- **PROBLEM TO SOLVE**
Find every line in the records that holds the string "Task". Copy each one.

- **PROVIDED DATA**
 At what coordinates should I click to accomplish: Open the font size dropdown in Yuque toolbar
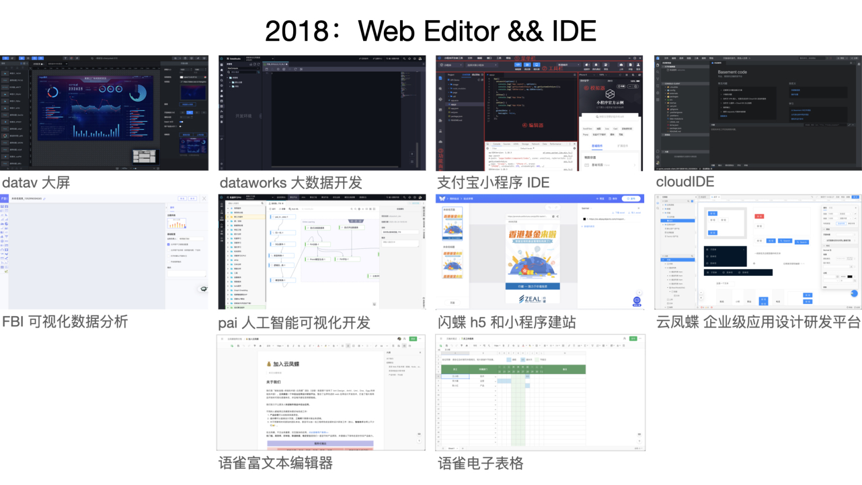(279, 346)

* * *

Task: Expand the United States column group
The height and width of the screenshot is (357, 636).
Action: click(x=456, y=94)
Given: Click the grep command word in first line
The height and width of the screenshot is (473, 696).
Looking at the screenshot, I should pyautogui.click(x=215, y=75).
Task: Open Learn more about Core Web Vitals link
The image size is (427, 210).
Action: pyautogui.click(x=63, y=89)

- **FINAL ANSWER**
Task: Expand the United States column group
Task: Open Learn more about Core Web Vitals link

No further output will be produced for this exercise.